Judge Sides Against Apple In 'Faceprint' Battle

Siding against Apple, a federal judge has refused to dismiss a lawsuit alleging that the company's Photos app violates an Illinois biometric privacy law that restricts companies from collecting “faceprints.”

The ruling stems from a class-action complaint brought in March by Roslyn Hazlitt and several other Illinois residents who alleged that Apple was violating the Illinois Biometric Privacy Information Act.

That law requires companies to obtain consumers' written consent before collecting or storing certain biometric data -- including scans of facial geometry -- and provides for damages of up to $5,000 per violation.

Hazlitt and the others alleged that since 2016, Apple devices -- including some iPhones, iPads and Macs -- have collected biometric data through the Photos App, which incorporates facial recognition technology.

The complaint alleges that Apple extracts biometric data from users' images, creates facial templates, and then “uses facial recognition algorithms to analyze digital photographs stored on its devices and automatically group photographs into albums based on whether a person’s face is in the photograph.”

The information is allegedly stored on users' devices, which the Illinois residents say creates a security risk.

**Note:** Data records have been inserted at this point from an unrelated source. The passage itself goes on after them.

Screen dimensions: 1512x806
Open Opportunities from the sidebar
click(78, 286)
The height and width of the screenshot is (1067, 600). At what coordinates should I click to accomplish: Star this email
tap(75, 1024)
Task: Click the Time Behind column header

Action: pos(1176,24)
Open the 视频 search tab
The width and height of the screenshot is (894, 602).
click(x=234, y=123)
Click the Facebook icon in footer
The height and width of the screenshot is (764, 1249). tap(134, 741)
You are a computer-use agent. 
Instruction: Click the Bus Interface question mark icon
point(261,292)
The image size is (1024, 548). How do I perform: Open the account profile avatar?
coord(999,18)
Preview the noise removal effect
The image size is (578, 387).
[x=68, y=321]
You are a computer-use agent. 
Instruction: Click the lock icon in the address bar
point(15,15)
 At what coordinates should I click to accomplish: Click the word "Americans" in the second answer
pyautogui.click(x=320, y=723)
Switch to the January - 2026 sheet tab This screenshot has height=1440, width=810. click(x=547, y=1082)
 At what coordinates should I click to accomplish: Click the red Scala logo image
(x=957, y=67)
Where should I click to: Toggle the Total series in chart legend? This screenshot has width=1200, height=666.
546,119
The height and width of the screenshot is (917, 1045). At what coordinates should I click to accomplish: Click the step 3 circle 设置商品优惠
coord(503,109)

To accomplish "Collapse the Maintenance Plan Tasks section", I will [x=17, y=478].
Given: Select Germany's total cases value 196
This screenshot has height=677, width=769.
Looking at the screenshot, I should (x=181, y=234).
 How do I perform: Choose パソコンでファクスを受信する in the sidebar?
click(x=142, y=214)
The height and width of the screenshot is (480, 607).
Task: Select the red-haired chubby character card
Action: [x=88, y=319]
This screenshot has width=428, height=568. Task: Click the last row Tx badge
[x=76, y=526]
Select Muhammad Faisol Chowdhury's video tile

“The durability of the memory in Apple devices creates a nearly permanent risk of a data breach of biometric identifiers and information,” Hazlitt and the others claim.

Apple urged U.S. District Court Judge Nancy Rosenstengel in the Southern District of Illinois to dismiss the lawsuit at an early stage for several reasons. Among others, the company said that even if the allegations were true, the faceprints generated by its software wouldn't be “identifiers” because they're anonymous, unless users attach names to the photo subjects.

Rosenstengel rejected that argument, ruling that Apple's definition of “identifier” is too narrow.

Apple also argues the complaint should be dismissed because Hazlitt and the others don't allege that the faceprints were “collected” by the company.

“The plaintiffs own and control the devices and the physical media which run the processes and generate the alleged scans of face geometry,” Apple said in a motion filed in June. “The plaintiffs have the unfettered choice to erase any or all data stored on their devices. Only the plaintiffs know the identities of the people in their photos.”

The judge rejected those arguments, at least for now.

“Apple sells devices directly to customers and, if what plaintiffs allege is true, collects the biometric data into a facial recognition database on the device that Apple alone can access,” Rosenstengel wrote in a ruling issued late last week.

She added: “Again, taking their allegations as true, plaintiffs plausibly allege that Apple collected or possessed their data through the Photos app on their Apple devices, and that Apple alone can access the data stored within an internal database on their devices.”